Newbie transistor question

Do you have series resistors to limit the led current? They are essential

Check the pinout of the 2N2222, might be upside down

martin

You should have a series resistor in the transistor base to limit the current.

Are you sure the PIC pin you are using is actually configured as an output? Disconnect it and check that it is actually being driven high and low.

Leon

A 0.6 or 0.7V drop from base to emitter is to be expected -- if you're seeing 4.3 or 4.4 volts on the emitter (assuming 5V on the base) and rounding down then your transistor is working as expected.
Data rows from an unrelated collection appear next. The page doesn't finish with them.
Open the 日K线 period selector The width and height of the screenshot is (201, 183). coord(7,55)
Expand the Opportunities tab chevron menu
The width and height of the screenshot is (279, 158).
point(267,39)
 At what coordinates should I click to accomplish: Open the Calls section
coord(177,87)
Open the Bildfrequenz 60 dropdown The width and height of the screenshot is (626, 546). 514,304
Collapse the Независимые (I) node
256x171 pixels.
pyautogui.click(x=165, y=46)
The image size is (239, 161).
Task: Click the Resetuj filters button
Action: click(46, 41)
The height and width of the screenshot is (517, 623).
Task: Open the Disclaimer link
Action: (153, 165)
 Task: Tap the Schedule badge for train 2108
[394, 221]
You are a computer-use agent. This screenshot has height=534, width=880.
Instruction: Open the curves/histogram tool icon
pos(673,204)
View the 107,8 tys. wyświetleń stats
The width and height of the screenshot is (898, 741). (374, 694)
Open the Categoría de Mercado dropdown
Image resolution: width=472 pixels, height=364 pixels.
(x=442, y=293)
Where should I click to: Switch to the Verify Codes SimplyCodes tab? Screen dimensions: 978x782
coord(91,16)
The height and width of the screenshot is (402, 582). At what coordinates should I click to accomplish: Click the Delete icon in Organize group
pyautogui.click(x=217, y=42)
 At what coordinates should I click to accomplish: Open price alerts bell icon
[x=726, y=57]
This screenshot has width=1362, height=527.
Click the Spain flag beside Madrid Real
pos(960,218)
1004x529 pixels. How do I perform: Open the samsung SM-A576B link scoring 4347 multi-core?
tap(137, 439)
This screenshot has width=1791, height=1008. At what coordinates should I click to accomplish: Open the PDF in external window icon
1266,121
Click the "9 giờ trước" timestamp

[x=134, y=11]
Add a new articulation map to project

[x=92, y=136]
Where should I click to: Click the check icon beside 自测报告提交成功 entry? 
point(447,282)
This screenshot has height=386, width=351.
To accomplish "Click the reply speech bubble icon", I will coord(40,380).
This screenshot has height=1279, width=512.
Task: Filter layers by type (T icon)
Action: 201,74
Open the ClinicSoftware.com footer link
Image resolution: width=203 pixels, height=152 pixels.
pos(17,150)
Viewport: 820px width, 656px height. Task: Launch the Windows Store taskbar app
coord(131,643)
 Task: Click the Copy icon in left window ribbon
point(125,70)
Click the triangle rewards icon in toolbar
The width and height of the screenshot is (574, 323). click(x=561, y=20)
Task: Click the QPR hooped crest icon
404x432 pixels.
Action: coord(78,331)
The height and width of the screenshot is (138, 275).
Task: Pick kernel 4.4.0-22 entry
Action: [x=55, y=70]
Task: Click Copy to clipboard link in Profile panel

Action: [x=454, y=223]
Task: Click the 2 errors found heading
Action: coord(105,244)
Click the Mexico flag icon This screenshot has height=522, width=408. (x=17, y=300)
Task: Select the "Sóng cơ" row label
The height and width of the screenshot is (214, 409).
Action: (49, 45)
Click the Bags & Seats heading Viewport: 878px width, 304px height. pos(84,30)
What are you doing to limit the current of your LEDs, and how are you switching the cathodes of the LEDs? I suspect that with the voltage drop on the transistor your current limiting resistor is now too large, and your LED current is insufficient. You can probably get your current back up either by using lower resistance current limiting resistors, or by using a PNP transistor in common emitter. The PNP in common emitter will only drop 0.2V or so -- connect it emitter to +5V, collector to the LED, resistor between PIC and base, and remember that pulling the base _down_ will turn the transistor _on_.

--

Tim Wescott
Wescott Design Services
http://www.wescottdesign.com

Posting from Google?  See http://cfaj.freeshell.org/google/

"Applied Control Theory for Embedded Systems" came out in April.
See details at http://www.wescottdesign.com/actfes/actfes.html

The emitter being at 4V is about right. It can never reach the collector's voltage in the configuration you've got it in (common collector).

If 4V isn't enough to light the LEDs then it may mean that either the LED's current-limiting resistor is too big, or (somehow) there are two LEDs (in series) per segment.

If you rearrange your circuit to be common emitter configuration then you can get the emitter and collector voltage to be closer together, during saturation. If you use an NPN, in the common emitter config, then you'll have to make sure that the PIC can source enough base current (through an appropriate series resistor). If the PIC can't source enough current, but can sink enough current, then you'll need to use a PNP device.

It seems that you do understand the basics. You just need to dig a little deeper to find the root of the problem.

Bob

I think hes using an emitter follower so the base current should be self limited.

It sounds like your cathode drivers are needing more volts to work than available with the voltage drop accros the transistor (1v) And the leds (~2v) might leave them 3v wich should be enough, but if you are using an emitter follower for the cathode drivers too it be you have too few volts accros the current limiting resistor, you may need to adjust this accordingly.

alternativly you can use a pnp common emitter for the anode driver with base limiting resistor, or a P chanel FET, of course the logic output will have to be inverted, this should reduce the volt drop wich is inevetable with an emitter follower.

Colin =^.^=

(discussing NPN transistors, like the 2N2222) If the transistor were big enough to carry the current and still have significant current gain, the emitter would have a voltage about .6 to .7 volts (one forward biased silicon diode drop) below the base voltage. The problem is that transistors lose gain rapidly as the collector voltage gets close to or below the base voltage. In this common collector application, you expect operation with both collector and base voltage at 5 volts (no extra positive collector voltage to keep the gain up). So the current gain falls and the base to emitter drop rises. I don't know what the total emitter current is with your load (but it can't be very high if all the LEDs are dim), so this may or may not be the problem. You may have collector and emitter reversed (the emitter is the lead near the tab on the can).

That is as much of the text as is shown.